Pasadena, Calif.-based LACERA expects to launch an RFP for a firm to manage more than $1 billion, or 3.3% of total plan assets, in an actively managed high-yield mandate by the end of August. Pension fund officials are launching the search as a result of a reorganization of its $5.6 billion credit portfolio that resulted in a 3% high yield allocation in January.
LACERA's target allocation to high yield is 3%, with a range of zero to 6%. Maintaining the high yield allocation to 3.3% is close to the midpoint of the asset class's target range. LACERA had $1.9 billion in high yield as of May 31.
The assets are temporarily being managed by LACERA fixed-income manager BlackRock in a passively managed high-yield exchange-traded fund until the search for an active high-yield manager is completed.
Selection is expected by the first quarter of 2021.
Separately, LACERA's board at its July 8 meeting voted to launch an RFP for a list or "bench" of transition managers that LACERA officials can hire when they need transition services. In the past, LACERA has used its existing managers to act as transition managers. Pension officials are launching the search because the pension plan has expanded into new asset classes and creating a bench of transition managers will prepare LACERA for changes resulting from its upcoming strategic asset allocation review.
LACERA expects to launch the RFP in the third quarter with a selection of a slate of transition managers by the end of 2020 or the beginning of 2021.

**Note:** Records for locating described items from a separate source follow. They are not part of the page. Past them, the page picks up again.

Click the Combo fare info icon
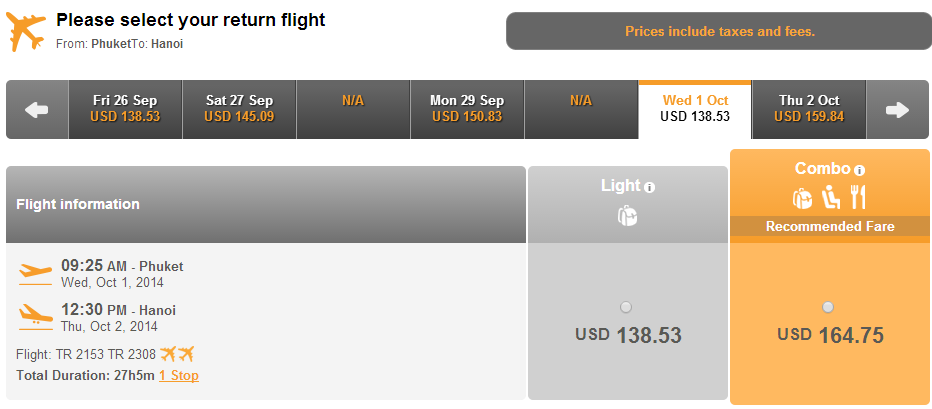Viewport: 932px width, 409px height. point(859,171)
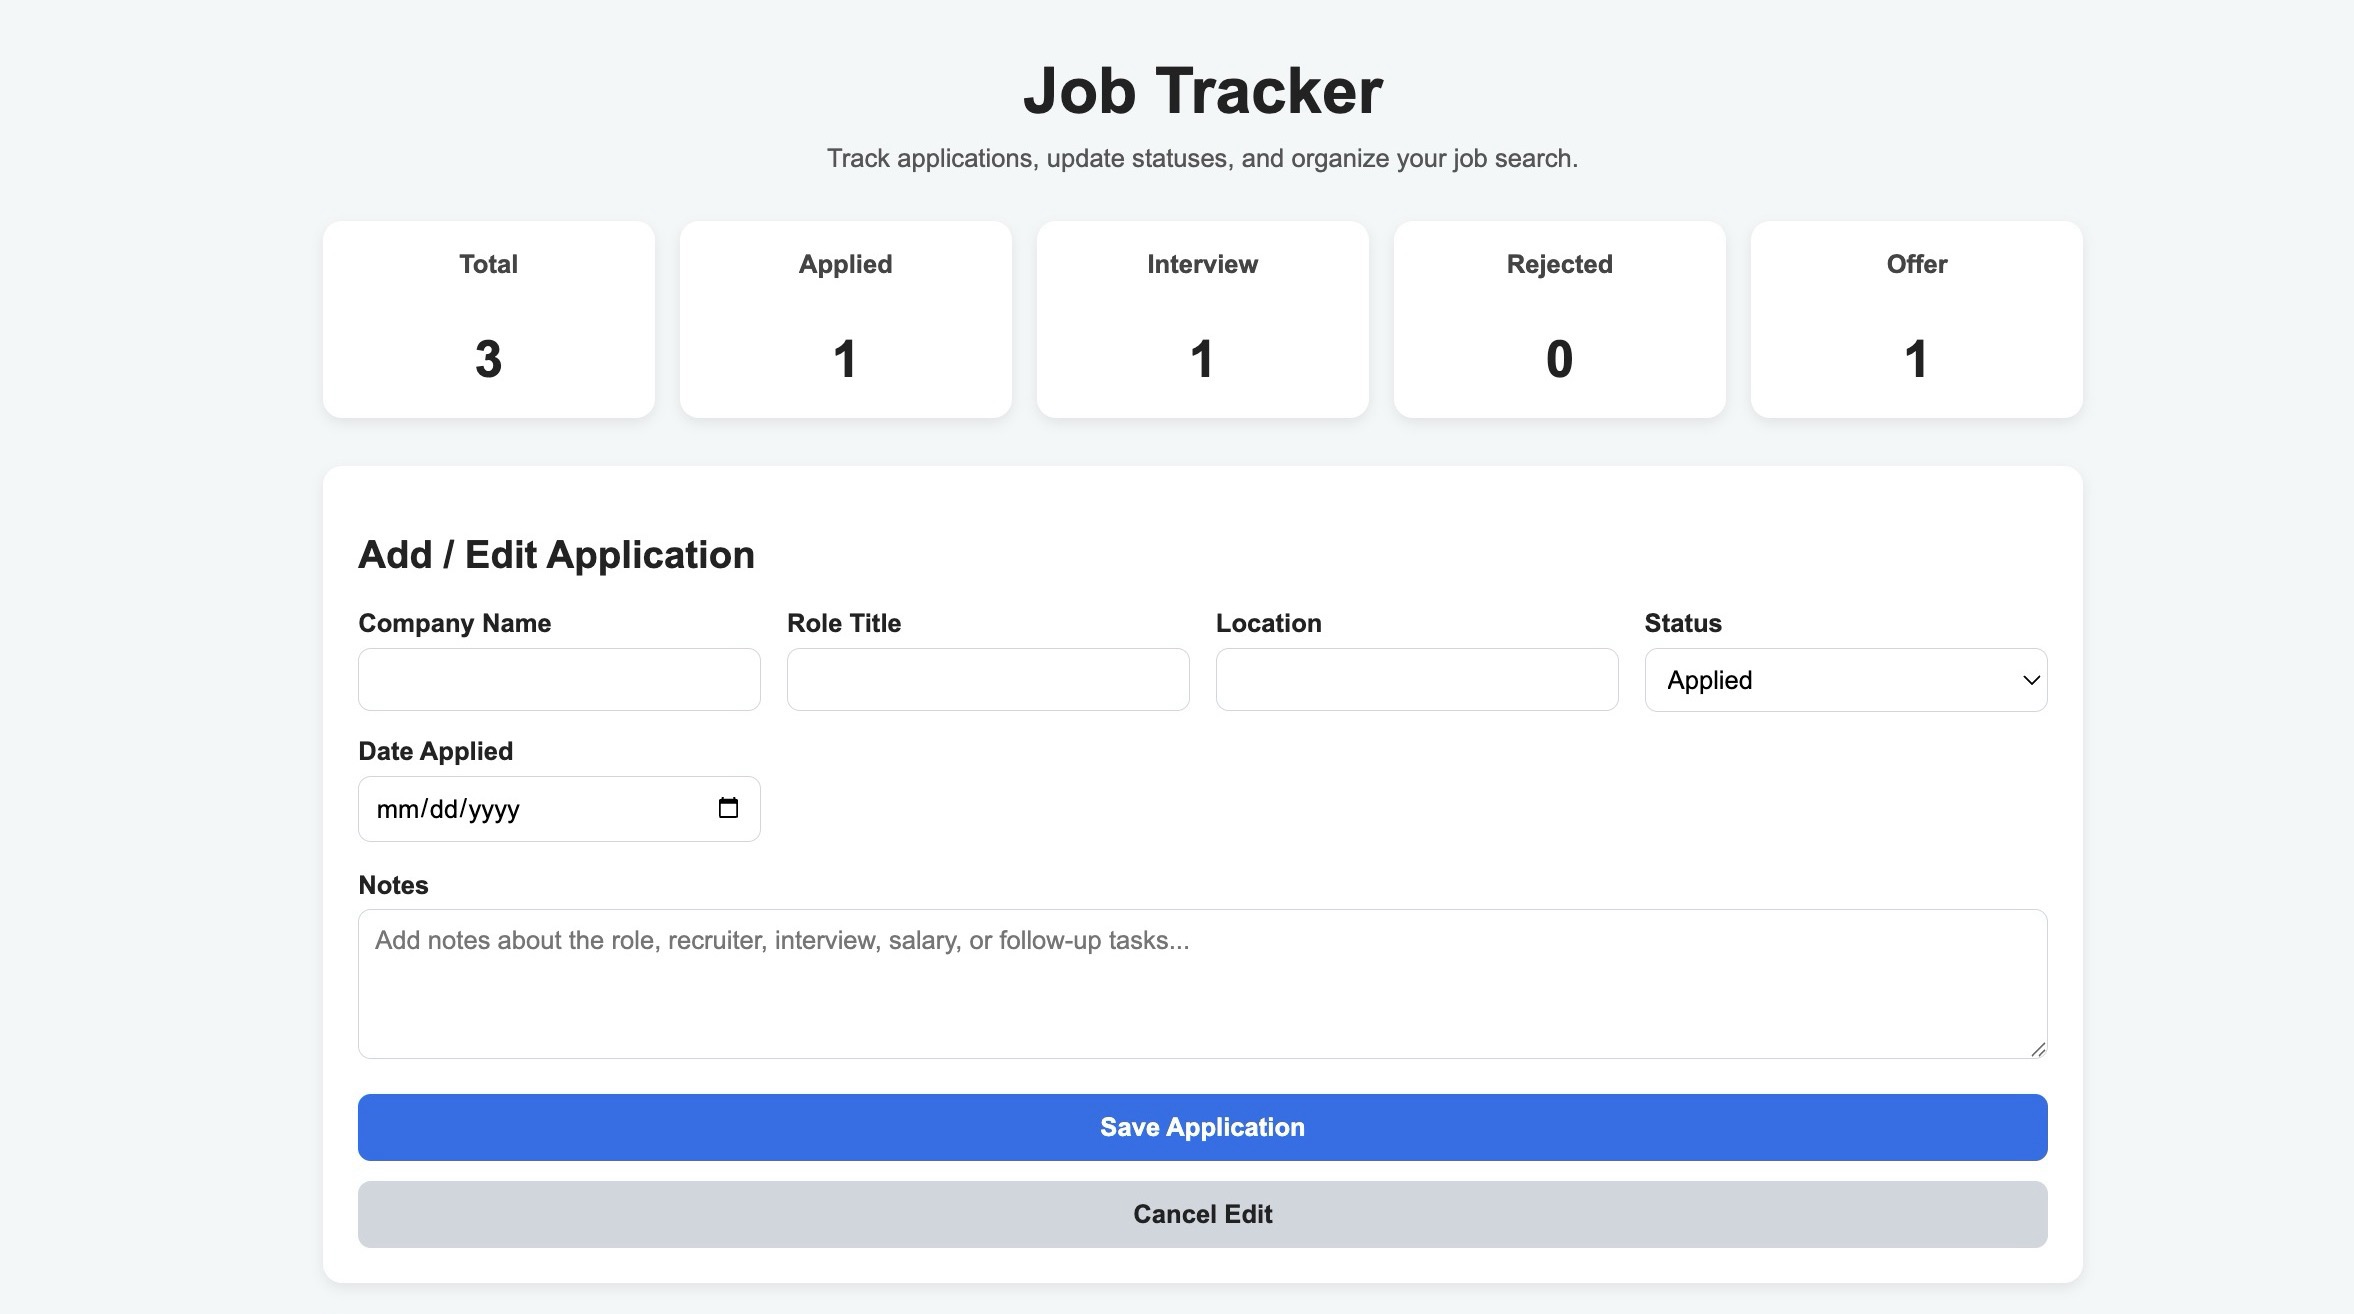Click the resize handle on the Notes textarea

2038,1048
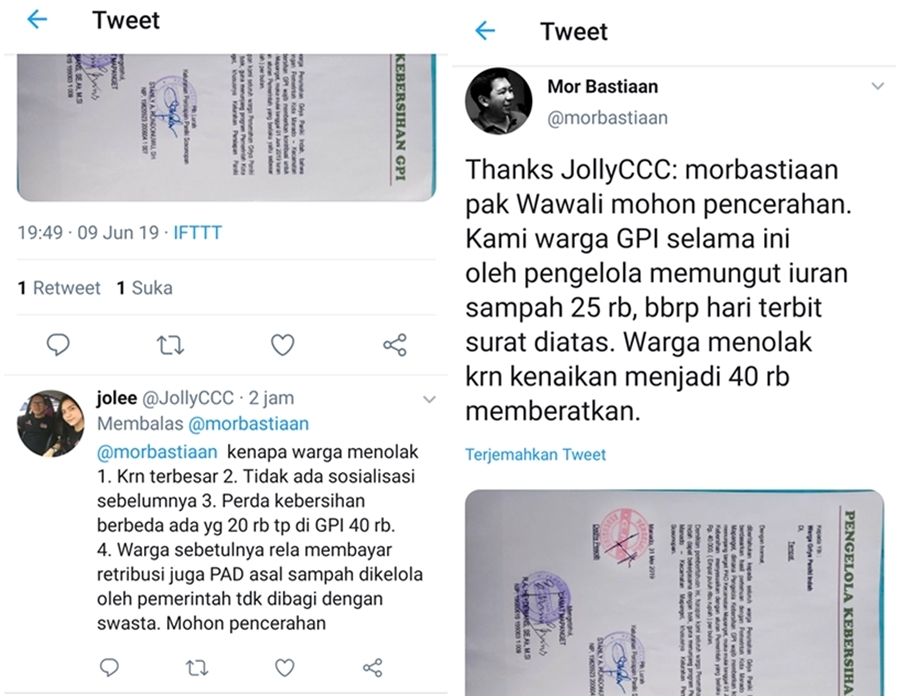This screenshot has height=700, width=900.
Task: Share jolee's reply tweet
Action: [x=373, y=667]
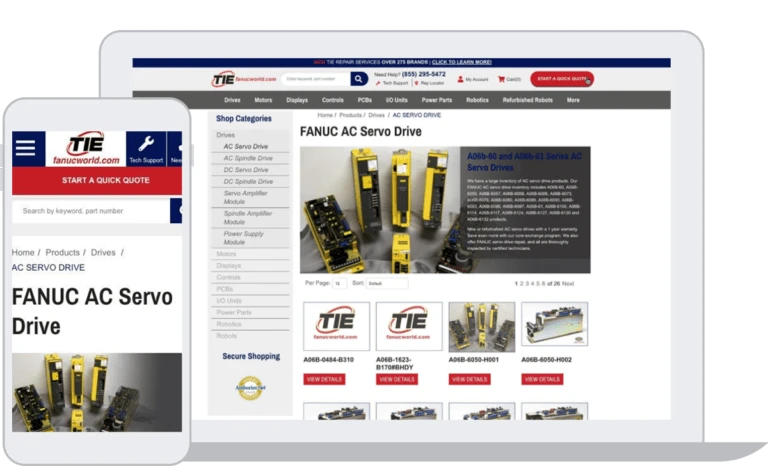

Staff will work with LACERA's general consultant, Meketa Investment Group, on both searches. The RFPs are expected to be posted on the LACERA website.
In other news, LACERA's staff reported that Meketa rescinded its 2021 fee increase of $20,000 for the pension plan, when the board approved a one-year contract extension on Jan. 10. Meketa's contract was set to expire Jan. 15.
"The comment made at the June 10 meeting about LACERA 'being placed over a barrel' highlighted for us, for the first time" how it looks for the consultant to request a fee increase just as the pension fund was about to launch an asset allocation review, said a Meketa memorandum for the board's July 8 meeting.
LACERA staff said in a June 10 memo requesting the board approve Meketa's contract extension and fee increase that searching for a new general investment consultant in a year when it was planning an asset allocation review would be "disruptive."
Meketa officials said in its memo to the board that they had requested the fee increase "to address the absence of fee clarity in the event the contract was extended by LACERA."
Nevertheless, "given the current financial environment," Meketa rescinded the fee increase with a view of addressing its fees and scope of work for LACERA in 2021.